Diogenes Laertius Book X - The Biography of Epicurus (Translated by Cyril Bailey)
EPICURUS, son of Neocles and Chaerestrata, was an Athenian of the deme of Gargettus, and the family of the Philaidae, as Metrodorus says in his work on Nobility of Birth. Heraclides in his epitome of Sotion and others say that the Athenians having colonized Samos, Epicurus was brought up there. In his eighteenth year, as they say, he came to Athens, when Xenocrates was at the Academy and Aristotle was living in Chalcis. After the death of Alexander of Macedon, when the Athenians were driven out of Samos by Perdiccas, he went to join his father in Colophon. Having stayed there some time and gathered disciples he returned again to Athens in the archonship of Anaxicrates. For a while he joined with others in the study of philosophy, but later taught independently, when he had founded the school called after him. He tells us himself that he first made acquaintance with philosophy at the age of fourteen. Apollodorus the Epicurean in the first book of his Life of Epicurus says that he took to philosophy because he despised the teachers of literature, since they were not able to explain to him the passage about Chaos in Hesiod. Hermippus says that Epicurus was at one time a schoolmaster and then after he met with the writings of Democritus, he took eagerly to philosophy. And this is why Timon says about him:
Last and most shameless of the scientists, infant school teacher from Samos, the most stubborn of all living beings.
His three brothers, Neocles, Chaeredemus, and Aristobulus, joined him in studying philosophy at his suggestion, according to Philodemus the Epicurean in the tenth book of his Comparison of Philosophies. Also a slave called Mys, as Muronianus says in his chapters on historical coincidences.
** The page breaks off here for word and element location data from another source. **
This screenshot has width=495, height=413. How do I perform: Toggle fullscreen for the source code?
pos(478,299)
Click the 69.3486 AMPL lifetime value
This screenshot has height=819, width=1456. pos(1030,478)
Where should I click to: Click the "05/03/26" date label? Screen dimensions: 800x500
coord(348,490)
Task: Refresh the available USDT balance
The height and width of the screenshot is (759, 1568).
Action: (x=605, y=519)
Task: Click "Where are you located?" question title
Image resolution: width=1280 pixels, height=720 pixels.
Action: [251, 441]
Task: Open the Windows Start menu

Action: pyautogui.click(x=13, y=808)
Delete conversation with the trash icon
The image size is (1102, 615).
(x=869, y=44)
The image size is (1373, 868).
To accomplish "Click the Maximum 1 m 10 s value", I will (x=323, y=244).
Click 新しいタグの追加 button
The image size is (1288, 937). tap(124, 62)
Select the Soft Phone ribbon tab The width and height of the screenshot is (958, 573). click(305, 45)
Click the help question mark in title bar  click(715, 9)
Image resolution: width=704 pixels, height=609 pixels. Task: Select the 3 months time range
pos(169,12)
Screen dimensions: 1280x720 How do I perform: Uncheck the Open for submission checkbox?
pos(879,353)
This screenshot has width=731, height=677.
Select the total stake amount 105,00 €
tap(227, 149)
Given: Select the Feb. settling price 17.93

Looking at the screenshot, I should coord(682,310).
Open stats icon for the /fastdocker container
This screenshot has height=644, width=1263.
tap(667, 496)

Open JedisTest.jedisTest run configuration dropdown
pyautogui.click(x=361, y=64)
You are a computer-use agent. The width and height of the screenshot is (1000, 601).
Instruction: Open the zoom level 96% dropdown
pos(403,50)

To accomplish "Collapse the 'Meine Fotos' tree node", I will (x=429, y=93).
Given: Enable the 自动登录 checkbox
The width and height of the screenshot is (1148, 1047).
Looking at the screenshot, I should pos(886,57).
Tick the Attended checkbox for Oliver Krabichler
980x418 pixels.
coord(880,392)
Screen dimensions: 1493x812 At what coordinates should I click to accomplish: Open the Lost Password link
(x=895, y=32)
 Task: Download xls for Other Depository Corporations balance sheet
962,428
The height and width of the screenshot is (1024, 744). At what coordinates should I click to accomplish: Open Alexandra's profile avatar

Diotimus the Stoic, who is ill-disposed to Epicurus, has calumniated him most bitterly by producing fifty lewd letters as Epicurus’ work; so has the writer who has assigned to Epicurus the collection of ‘billets-doux’ which were attributed to Chrysippus, and also Posidonius the Stoic and his followers, as well as Nicolaus and Sotion in the twelve books of the ‘Arguments of Diocles’ which are named after the Epicurean celebration of The Twentieth; also Dionysius of Halicarnassus. For they say that he used to go round from house to house with his mother reading out the purification prayers, and assisted his father in elementary teaching for a miserable pittance. They add that one of his brothers prostituted himself and kept company with Leontion, the hetaera. Also that he took Democritus’ atomic theory and Aristippus’ theory of pleasure and taught them as his own. Further, that he was not an Athenian born, as Timocrates says, and Herodotus too in his book The Youth of Epicurus. He is also said to have used degrading flattery towards Mithres, the steward of Lysimachus, calling him in his letters both ‘Saviour’ and ‘My lord.’ Idomeneus too and Herodotus and Timo crates, who divulged his secrets, he is said to have praised and flattered all the same. And in his letters he wrote to Leontion, ‘Lord and Saviour, my dearest Leontion, what a hurrahing you drew from us, as we read aloud your dear letter,’ and to Themista, Leonteus’ wife, "If you two don’t come to me, I am capable of arriving with a hop, skip and jump, wherever you and Themista summon me.’ And to Pythocles, who was young and beautiful, he writes, ‘I will sit down and wait for your lovely and godlike appearance.’ And again in writing to Themista he calls her (by a most flattering name), as Theodorus says in the fourth book of his attack on Epicurus. They say that he wrote to many other women of pleasure and particularly to Leontion, with whom Metrodorus was also in love; and that in the treatise On the End of Life he wrote, ‘I know not how I can conceive the good, if I withdraw the pleasures of taste and withdraw the pleasures of love and those of hearing and sight.’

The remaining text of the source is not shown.